Gilbert FRESIA, rapporteur, expose à l’assemblée que conformément à l’article L. 2311-5 du code général des collectivités territoriales, le conseil municipal peut au titre de l’exercice clos et avant l’adoption de son compte administratif, reporter de manière anticipée au budget le résultat de la section de fonctionnement, ainsi que la prévision d’affectation.
Depuis l’arrêté du 27 août 2002 procédant à l’harmonisation de la comptabilité M4 avec la comptabilité M14, la reprise anticipée, lorsqu’elle est décidée, porte sur l’intégralité du résultat de fonctionnement.
- Excédent de fonctionnement de l’exercice 2006 : 700 €
Reprise anticipée des résultats
FONCTIONNEMENT :
Compte 002 (excédent de fonctionnement reporté) : 700 €
Les comptes détaillés du budget primitif 2007 du budget annexe des pompes funèbres s’équilibrent en dépenses et recettes comme suit :
- Fonctionnement 3 200 €
Il propose au conseil municipal de se prononcer sur le budget primitif des pompes funèbres.

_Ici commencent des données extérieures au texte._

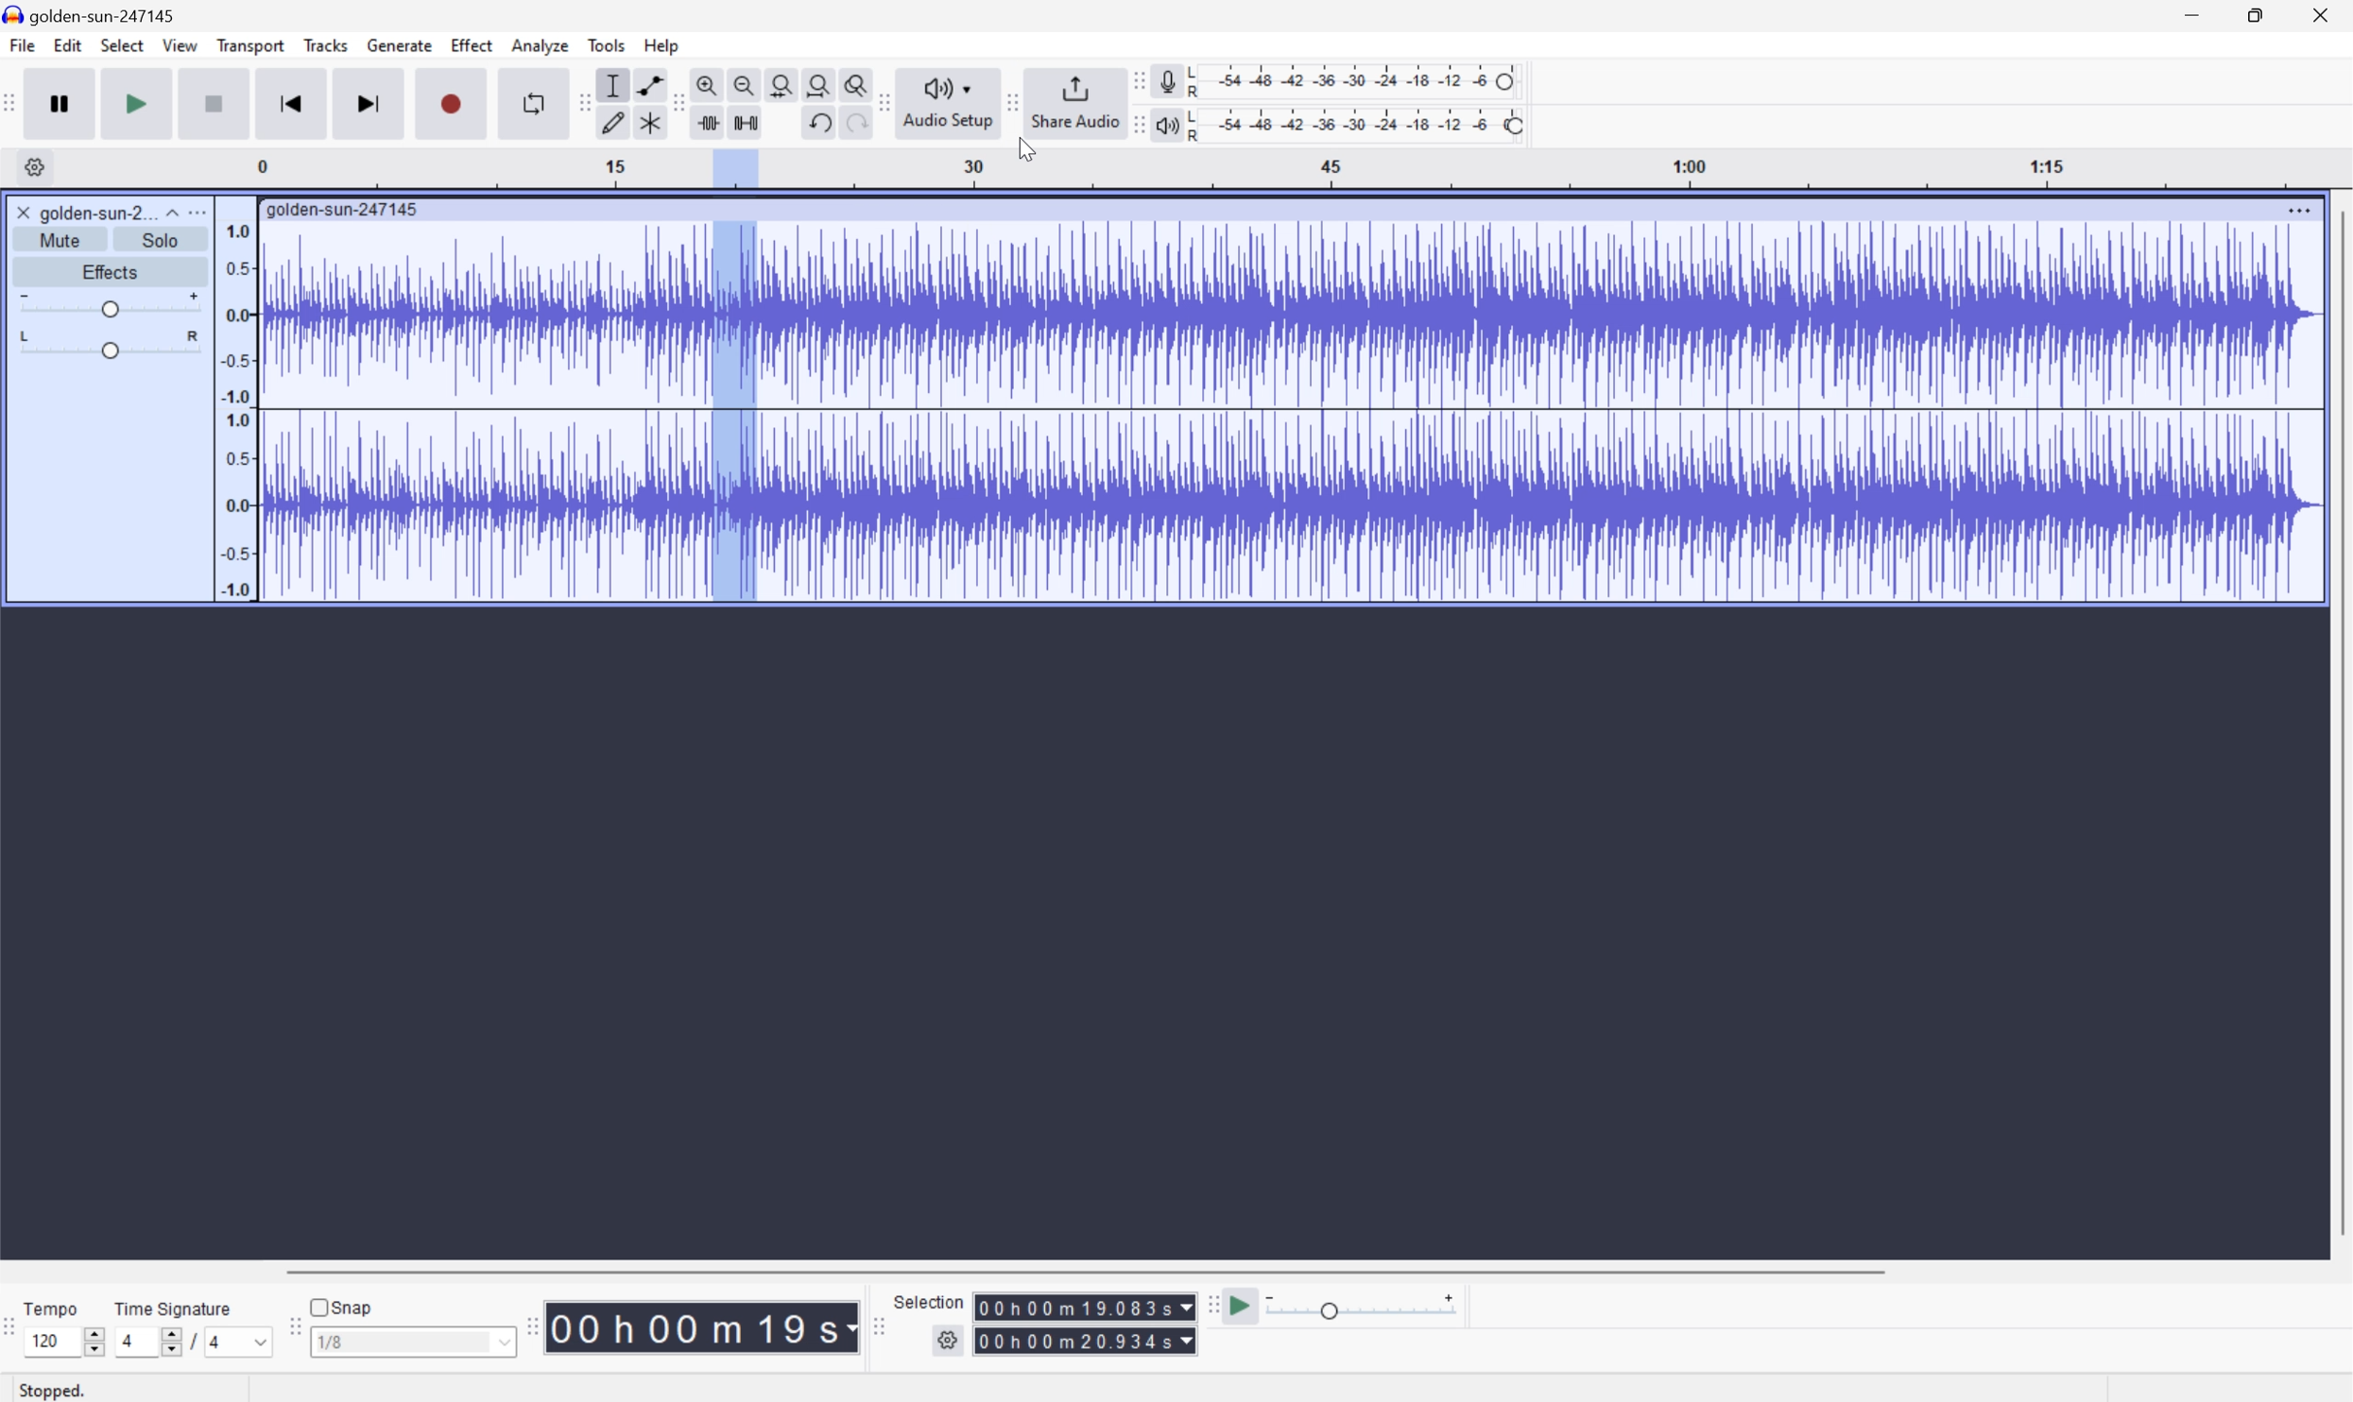 This screenshot has height=1402, width=2353. Describe the element at coordinates (251, 46) in the screenshot. I see `Transport` at that location.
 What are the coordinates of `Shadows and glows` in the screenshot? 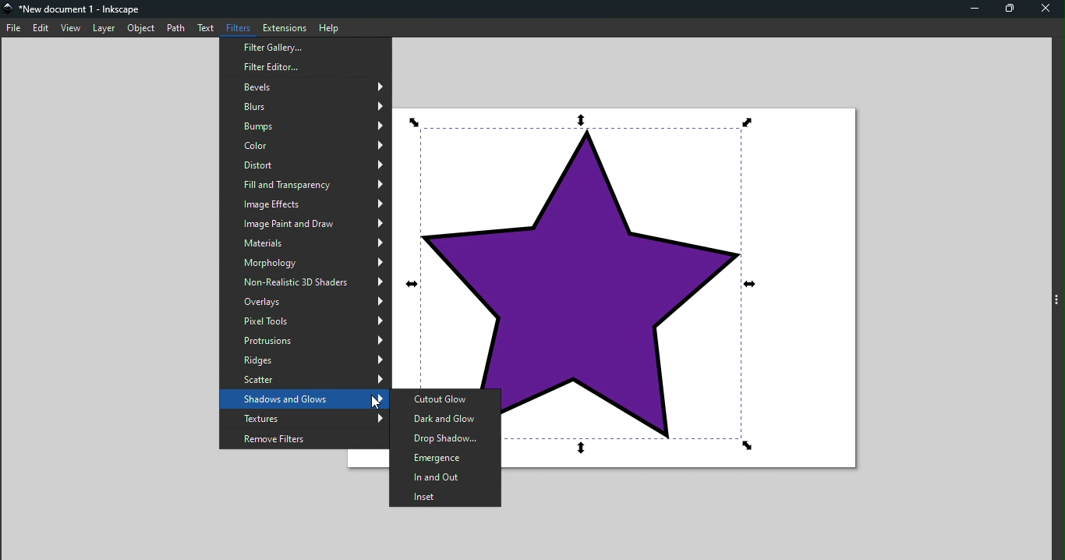 It's located at (305, 399).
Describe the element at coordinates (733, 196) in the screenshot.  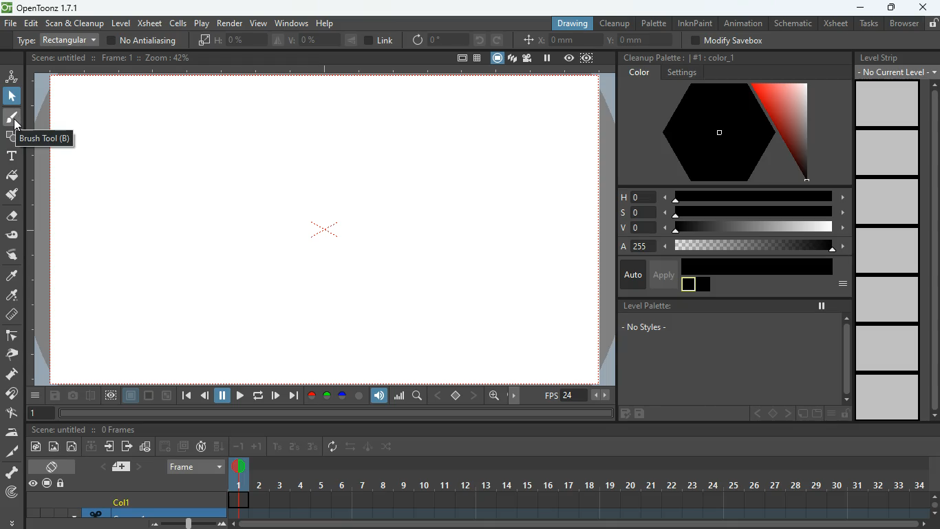
I see `h` at that location.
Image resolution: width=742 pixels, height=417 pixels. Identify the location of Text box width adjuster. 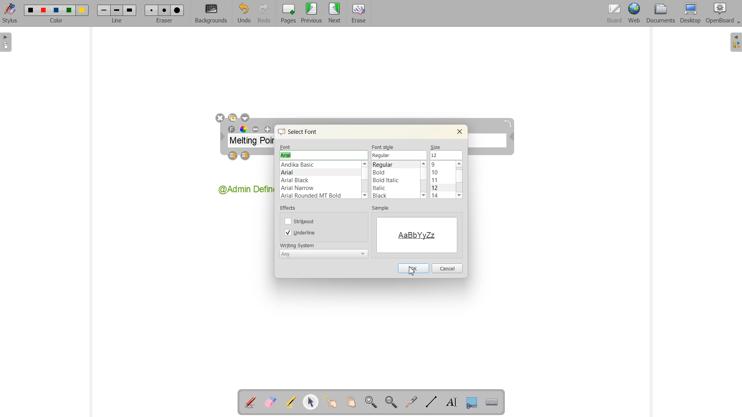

Cette proposition est adoptée à l’unanimité.
III d - VOTE DU BUDGET PRIMITIF 2007 - BUDGET ANNEXE EXTENSION ZONE ARTISANALE.
Gilbert FRESIA, rapporteur, expose à l’assemblée les comptes détaillés du budget primitif 2007 du budget annexe extension de la zone artisanale s’équilibrent en dépenses et recettes comme suit :
- FONCTIONNEMENT : 600 000 €
- INVESTISSEMENT : 906 100 €
_____________
TOTAL : 1 506 100 €
Il propose au conseil municipal de se prononcer sur le budget primitif du budget annexe extension zone artisanale.
Cette proposition est adoptée à l’unanimité.
A la demande de Maurice UGO, Michel COURTIN fait un point sur ce dossier. Il signale que le projet de règlement du lotissement et le dossier de consultation des entreprises qui seront chargées des travaux d’aménagement sont en cours d’élaboration. Les acquéreurs qui ont été retenus seront prochainement consultés sur le projet de règlement et d’aménagement du lotissement.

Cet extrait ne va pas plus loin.